Совершенно очевидно, что основной заботой правительств была защита и поощрение интересов тех корпораций и учреждений, чье усердие и продуктивный потенциал приносили наибольшую пользу. Все это отнюдь не означало, что уничтожались традиционные социальные иерархии и структуры; дело обстояло совсем наоборот. Однако результатом этого стало стремление того или иного правительства стимулировать и поощрять тех членов общества, чья деятельность отвечала главным государственным интересам, понимавшимся с описанной мною выше точки зрения. Государство выступало в качестве арбитра, то есть защитника традиционно полезных учреждений и в качестве покровителя новых интересов. Камералистские меры по поддержанию порядка и меркантилистская экономическая политика преследовали совершенно одинаковые цели. То, что крестьянство от всего этого только страдало, имело своей причиной не столько стремление правителя защитить и умиротворить «феодальные интересы», сколько основанное на обширном опыте убеждение, что производственный потенциал крестьянина крайне ограничен и что ограниченность эта в первую очередь зависела не от его положения[20]. Считалось, что достаточно было обеспечивать его безопасность и оказывать ему помощь в случаях крайней нужды.

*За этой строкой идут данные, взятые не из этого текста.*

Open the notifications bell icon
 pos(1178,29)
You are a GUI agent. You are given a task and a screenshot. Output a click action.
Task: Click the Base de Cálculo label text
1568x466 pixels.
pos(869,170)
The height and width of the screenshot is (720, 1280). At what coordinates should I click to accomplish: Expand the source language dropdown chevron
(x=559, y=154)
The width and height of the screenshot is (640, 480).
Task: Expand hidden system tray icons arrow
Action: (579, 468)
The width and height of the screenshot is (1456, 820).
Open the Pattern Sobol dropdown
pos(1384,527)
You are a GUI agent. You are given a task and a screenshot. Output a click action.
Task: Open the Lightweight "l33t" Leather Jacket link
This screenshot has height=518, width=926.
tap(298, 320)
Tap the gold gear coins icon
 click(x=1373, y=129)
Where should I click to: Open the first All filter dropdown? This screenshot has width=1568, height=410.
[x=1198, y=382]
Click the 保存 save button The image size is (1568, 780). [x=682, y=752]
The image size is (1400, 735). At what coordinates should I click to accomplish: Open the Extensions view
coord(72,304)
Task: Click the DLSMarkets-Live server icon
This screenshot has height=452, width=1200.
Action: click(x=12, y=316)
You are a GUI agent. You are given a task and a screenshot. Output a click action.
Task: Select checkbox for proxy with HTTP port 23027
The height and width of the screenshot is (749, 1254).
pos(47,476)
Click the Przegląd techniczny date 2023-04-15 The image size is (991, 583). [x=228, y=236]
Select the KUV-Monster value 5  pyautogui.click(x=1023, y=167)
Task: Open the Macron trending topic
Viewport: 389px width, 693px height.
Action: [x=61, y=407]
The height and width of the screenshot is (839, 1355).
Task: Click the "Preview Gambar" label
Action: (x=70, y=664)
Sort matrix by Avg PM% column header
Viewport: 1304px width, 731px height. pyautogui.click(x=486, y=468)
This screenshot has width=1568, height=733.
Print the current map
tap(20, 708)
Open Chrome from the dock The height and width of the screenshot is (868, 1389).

Именно поэтому на раннем этапе регламентировавшие сельскохозяйственную деятельность и сельскую жизнь законы и предписания носили ограниченный масштаб. Лишь во второй половине XVIII столетия, когда стало ясно, что сельское хозяйство также имеет потенциал для динамичного роста, было разработано более активное законодательство, направленное на ускорение процесса модернизации сельской жизни и сельского хозяйства[21]. Мы можем сделать парадоксальный вывод, что возникновение классов (в марксистском смысле этого слова: как групп, определяемых не их социальным статусом и общественной функцией, а их ролью и интересами их членов по отношению к господствующему способу производства) было результатом процесса поощрения и стимулирования, который осуществлялся посредством инициатив со стороны высокоорганизованного полицейского государства (Polizeistaat). Вмешиваясь в ежедневную деятельность своих подданных и стимулируя максимальное использование всех ресурсов и всех видов творческой энергии, абсолютистское государство подрывало сословную систему, на которую оно на практике часто опиралось, и способствовало динамике модернизации и образованию классов.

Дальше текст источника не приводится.